Bei den beiden betroffenen - und zwei weiteren - Lehrkräften für besondere Aufgaben handelt es sich nach Mitteilung der Antragsgegnerin um ehemalige Förderschullehrer und Beamte im gehobenen Dienst, die gemäß § 4 Abs. 1 Satz 1 Nr. 6c LVVO über eine Regellehrverpflichtung von 24 Stunden - und nicht, wie sonst bei Akademischen Räten/Oberräten üblich, von zehn Stunden (§ 4 Abs. 2 Nr. 2 LVVO) - verfügen. Der Senat lässt offen, ob angesichts der auf Dauer erfolgten Versetzung dieser Lehrkräfte nicht unter partieller Durchbrechung des abstrakten Stellenprinzips die vollen 24 Lehrveranstaltungsstunden anstelle der jeweils gemäß § 4 Abs. 2 Nr. 2 LVVO angesetzten zehn Lehrveranstaltungsstunden bei der Bemessung des kapazitätswirksamen Lehrangebots zu berücksichtigen gewesen wären (vgl. dahingehend OVG NRW, Beschl. v. 19.4.2016 - 13 C 2/16 -, juris Rn. 15 m.w.N.). Ebenso lässt der Senat ausdrücklich offen, ob die angegebenen Gründe für die Reduzierung der Lehrverpflichtung tragfähig sind oder nicht jedenfalls in Teilen eher Aspekte betreffen, die keineswegs besondere, sondern eher „normale“ Dienstaufgaben einer Lehrkraft für besondere Aufgaben darstellen (vgl. dazu VG Hannover, Beschl. v. 22.1.2019 - 8 C 6487/18 -). Die in den Begründungen offenbar werdende Absicht, die betroffenen Lehrkräfte im gehobenen Dienst den Lehrkräften im höheren Dienst gleichzustellen und damit die in § 4 Abs. 1 Satz 1 Nr. 6 LVVO angelegte gesetzgeberische Differenzierung einzuebnen, ist jedenfalls weder dienstrechtlich zulässig noch kapazitätsrechtlich beachtlich.
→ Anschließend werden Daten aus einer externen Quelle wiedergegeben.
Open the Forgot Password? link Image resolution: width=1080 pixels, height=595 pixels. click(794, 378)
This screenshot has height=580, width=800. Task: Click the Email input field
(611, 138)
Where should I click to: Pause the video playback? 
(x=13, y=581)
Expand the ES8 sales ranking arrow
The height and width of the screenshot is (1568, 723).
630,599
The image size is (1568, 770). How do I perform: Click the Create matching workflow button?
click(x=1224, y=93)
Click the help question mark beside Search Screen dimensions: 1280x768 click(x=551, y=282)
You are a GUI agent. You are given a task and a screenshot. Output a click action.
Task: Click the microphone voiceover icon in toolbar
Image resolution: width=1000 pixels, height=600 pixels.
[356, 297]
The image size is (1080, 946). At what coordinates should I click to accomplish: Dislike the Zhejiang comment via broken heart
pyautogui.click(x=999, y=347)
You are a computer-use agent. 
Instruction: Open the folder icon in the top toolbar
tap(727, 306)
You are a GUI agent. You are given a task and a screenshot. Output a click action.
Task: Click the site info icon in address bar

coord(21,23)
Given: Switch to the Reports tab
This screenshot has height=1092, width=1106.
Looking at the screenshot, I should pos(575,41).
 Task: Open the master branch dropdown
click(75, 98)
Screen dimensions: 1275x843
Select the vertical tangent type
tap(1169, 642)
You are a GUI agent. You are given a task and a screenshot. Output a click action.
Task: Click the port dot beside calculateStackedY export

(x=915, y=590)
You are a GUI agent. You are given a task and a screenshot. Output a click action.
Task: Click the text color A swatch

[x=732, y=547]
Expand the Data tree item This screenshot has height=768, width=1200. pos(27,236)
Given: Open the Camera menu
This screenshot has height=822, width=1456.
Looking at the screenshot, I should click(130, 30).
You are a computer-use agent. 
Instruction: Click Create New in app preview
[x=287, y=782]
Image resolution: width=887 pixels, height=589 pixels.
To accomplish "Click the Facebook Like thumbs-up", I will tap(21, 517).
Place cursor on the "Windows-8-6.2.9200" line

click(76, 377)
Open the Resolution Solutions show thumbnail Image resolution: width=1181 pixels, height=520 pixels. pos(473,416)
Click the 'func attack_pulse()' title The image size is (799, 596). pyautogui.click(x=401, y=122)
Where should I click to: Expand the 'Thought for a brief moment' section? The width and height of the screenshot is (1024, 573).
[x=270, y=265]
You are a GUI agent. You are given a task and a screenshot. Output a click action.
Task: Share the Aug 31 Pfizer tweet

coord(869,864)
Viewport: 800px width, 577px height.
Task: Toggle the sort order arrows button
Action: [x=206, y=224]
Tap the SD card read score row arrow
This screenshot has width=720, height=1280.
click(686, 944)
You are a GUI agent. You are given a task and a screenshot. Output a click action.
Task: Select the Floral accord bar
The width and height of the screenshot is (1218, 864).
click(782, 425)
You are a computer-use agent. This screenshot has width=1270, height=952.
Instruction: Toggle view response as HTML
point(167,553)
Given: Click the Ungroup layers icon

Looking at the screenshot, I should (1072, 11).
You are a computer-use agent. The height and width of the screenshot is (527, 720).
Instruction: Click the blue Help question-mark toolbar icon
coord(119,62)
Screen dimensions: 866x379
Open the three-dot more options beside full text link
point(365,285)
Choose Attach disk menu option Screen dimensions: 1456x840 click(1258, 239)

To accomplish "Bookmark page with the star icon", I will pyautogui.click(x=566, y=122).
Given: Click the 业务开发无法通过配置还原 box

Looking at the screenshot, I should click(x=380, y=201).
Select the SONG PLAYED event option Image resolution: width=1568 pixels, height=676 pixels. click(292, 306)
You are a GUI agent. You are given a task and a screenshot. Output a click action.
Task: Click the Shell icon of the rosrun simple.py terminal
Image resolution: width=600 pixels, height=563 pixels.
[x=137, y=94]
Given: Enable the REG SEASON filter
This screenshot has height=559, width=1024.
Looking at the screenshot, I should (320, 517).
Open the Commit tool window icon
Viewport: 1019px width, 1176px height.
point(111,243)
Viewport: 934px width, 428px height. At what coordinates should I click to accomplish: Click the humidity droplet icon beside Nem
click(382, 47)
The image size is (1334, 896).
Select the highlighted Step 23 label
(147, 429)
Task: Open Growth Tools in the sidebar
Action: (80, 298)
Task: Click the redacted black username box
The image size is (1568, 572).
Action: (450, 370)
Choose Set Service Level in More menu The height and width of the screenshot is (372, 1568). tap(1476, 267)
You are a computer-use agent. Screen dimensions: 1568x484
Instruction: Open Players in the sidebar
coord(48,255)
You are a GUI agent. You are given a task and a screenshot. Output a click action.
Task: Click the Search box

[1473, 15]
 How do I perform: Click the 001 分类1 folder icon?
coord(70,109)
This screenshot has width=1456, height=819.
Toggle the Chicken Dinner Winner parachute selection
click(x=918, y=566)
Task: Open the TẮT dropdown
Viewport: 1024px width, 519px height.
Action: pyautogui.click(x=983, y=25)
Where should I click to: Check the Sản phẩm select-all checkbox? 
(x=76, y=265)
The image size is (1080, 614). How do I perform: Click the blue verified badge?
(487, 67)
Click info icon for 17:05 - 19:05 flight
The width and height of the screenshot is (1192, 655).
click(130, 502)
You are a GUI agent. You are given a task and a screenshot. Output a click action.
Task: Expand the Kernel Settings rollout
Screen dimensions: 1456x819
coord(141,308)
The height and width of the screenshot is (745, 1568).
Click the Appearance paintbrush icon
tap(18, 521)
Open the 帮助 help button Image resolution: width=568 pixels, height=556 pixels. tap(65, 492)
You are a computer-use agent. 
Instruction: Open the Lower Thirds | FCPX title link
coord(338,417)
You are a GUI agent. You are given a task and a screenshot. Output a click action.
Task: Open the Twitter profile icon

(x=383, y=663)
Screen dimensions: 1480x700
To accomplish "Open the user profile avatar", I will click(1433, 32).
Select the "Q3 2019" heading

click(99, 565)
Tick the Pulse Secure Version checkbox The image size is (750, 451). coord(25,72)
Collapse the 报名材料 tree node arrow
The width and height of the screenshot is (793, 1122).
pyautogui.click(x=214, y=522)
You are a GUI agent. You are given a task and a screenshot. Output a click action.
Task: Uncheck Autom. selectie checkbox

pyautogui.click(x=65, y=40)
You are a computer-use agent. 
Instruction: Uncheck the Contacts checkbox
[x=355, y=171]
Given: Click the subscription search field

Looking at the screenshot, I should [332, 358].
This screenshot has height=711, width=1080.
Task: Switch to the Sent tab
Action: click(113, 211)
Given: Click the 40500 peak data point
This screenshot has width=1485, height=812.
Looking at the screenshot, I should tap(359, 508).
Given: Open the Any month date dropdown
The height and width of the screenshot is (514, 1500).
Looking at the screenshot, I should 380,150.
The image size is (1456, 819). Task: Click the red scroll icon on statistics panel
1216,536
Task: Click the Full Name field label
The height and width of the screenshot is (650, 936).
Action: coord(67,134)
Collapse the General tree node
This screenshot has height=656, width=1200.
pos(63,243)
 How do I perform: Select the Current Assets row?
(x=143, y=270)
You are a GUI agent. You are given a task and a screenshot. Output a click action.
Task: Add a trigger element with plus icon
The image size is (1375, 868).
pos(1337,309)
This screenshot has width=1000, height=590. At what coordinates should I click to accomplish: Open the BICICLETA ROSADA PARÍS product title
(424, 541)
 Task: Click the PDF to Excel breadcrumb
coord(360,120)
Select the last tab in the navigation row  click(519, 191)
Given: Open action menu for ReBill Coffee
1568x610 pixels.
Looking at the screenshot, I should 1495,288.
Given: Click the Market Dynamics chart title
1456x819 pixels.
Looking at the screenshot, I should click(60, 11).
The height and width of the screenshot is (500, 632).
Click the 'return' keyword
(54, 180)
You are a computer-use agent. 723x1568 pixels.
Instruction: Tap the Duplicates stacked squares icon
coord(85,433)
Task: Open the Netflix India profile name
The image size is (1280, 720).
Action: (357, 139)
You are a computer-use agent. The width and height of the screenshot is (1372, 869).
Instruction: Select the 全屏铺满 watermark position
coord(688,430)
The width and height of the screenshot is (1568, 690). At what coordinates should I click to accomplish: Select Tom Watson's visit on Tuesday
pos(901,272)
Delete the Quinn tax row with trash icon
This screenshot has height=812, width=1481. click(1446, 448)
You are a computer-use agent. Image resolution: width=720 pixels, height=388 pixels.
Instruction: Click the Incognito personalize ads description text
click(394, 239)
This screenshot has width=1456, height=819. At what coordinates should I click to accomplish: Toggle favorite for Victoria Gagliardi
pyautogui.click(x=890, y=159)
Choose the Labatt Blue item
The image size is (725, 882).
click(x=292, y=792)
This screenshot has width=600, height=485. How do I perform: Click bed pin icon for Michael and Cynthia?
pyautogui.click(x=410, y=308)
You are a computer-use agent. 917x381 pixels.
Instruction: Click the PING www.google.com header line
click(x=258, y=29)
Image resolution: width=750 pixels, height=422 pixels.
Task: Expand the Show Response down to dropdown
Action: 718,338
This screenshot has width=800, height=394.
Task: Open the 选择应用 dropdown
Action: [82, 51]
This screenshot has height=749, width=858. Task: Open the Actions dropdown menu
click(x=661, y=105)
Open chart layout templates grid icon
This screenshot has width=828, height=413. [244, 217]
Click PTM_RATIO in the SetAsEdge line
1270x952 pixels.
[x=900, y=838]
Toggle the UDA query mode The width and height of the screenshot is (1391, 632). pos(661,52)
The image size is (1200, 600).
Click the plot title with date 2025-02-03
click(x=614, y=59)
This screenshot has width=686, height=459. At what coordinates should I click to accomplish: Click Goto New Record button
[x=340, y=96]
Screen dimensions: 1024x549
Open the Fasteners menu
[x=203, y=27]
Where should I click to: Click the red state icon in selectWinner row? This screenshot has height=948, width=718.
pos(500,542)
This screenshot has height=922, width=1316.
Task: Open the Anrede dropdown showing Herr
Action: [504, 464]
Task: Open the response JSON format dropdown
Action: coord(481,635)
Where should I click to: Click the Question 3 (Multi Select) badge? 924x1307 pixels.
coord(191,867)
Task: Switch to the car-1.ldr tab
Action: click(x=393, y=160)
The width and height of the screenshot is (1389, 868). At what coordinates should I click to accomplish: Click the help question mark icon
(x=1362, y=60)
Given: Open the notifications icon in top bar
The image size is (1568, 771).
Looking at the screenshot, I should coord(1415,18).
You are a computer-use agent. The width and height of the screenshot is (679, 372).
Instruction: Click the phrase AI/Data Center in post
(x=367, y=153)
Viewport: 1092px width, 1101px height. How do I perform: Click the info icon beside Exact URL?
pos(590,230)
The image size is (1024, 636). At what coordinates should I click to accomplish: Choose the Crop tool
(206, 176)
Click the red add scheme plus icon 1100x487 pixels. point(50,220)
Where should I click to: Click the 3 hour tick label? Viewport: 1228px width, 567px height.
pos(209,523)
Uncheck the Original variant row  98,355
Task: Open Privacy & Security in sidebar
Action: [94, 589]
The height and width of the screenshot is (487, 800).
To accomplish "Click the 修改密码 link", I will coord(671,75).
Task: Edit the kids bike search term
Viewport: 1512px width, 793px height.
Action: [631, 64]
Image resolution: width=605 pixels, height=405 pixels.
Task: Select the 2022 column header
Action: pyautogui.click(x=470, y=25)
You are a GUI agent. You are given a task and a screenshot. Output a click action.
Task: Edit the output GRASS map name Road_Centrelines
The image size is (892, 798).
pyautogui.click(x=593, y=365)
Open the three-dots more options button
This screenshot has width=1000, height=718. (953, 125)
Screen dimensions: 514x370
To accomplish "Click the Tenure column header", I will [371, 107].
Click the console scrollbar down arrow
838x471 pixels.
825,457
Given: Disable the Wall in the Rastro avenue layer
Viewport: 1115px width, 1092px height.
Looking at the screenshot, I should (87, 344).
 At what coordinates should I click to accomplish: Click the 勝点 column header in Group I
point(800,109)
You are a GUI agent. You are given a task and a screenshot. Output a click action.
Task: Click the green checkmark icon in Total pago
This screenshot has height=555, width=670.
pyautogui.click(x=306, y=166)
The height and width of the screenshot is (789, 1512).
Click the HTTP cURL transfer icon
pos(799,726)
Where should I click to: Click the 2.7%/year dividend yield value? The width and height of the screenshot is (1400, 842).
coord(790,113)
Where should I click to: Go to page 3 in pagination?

Jedenfalls aber kann sich die Ermäßigung der Lehrverpflichtung im streitgegenständlichen Semester schon deshalb nicht auswirken, weil der Reduktion um jeweils zwölf Stunden lediglich eine bei der Berechnung des Lehrangebots angesetzte Lehrverpflichtung von jeweils zehn Stunden gegenübersteht. Mit anderen Worten führt die Berechnungsweise der Antragsgegnerin dazu, dass für die beiden betroffenen Lehrkräfte eine negative Lehrverpflichtung - und damit im Ergebnis ein negatives kapazitätswirksames Lehrangebot - entsteht, obwohl die beiden betroffenen Lehrkräfte tatsächlich jeweils zwölf Stunden pro Woche unterrichten. Das ist weder logisch noch kapazitätsrechtlich möglich.

Ist daher das zur Verfügung stehende Lehrangebot jedenfalls um die zu Unrecht abgezogenen 24 Stunden zu erhöhen, ergibt sich ein bereinigtes Lehrangebot von 352,9836 Stunden (345,9836 - 4,000 (Lehrermäßigung Studiendekanin) + 11,000 (Lehrauftragsstunden)). Im Studienjahr steht der Lehreinheit daher ein Lehrangebot von 705,9672 Stunden (2 x 345,9836) zur Verfügung, das durch die Summe der Curricularanteile der zugeordneten Studiengänge zu dividieren ist (705,9672 : 1,8362 = 384,4718). Multipliziert mit der Anteilsquote des Bachelorstudiengangs Sonderpädagogik ergibt das 184,2004 Studienplätze vor Schwund (384,4718 x 0,4791). Multipliziert mit der Schwundquote ergeben sich gerundet 185 Studienplätze (184,2004 x 1,0049 = 185,1030), denen eine Zulassungszahl von 173 gegenübersteht (Anlage 1 zur Verordnung über Zulassungszahlen für Studienplätze zum Wintersemester 2017/2018 und zum Sommersemester 2018 v. 19.6.2017, Nds. GVBl. S. 204). Die Antragsgegnerin hat im Wintersemester 2017/2018 nach ihren Angaben im Beschwerdeverfahren 174 Studienplätze besetzt, sodass weitere elf Studienplätze zu verteilen sind. Da nur vier Beschwerdeverfahren anhängig sind und deshalb in allen Fällen ein Studienplatz zur Verfügung steht, sind alle Beschwerden zurückzuweisen.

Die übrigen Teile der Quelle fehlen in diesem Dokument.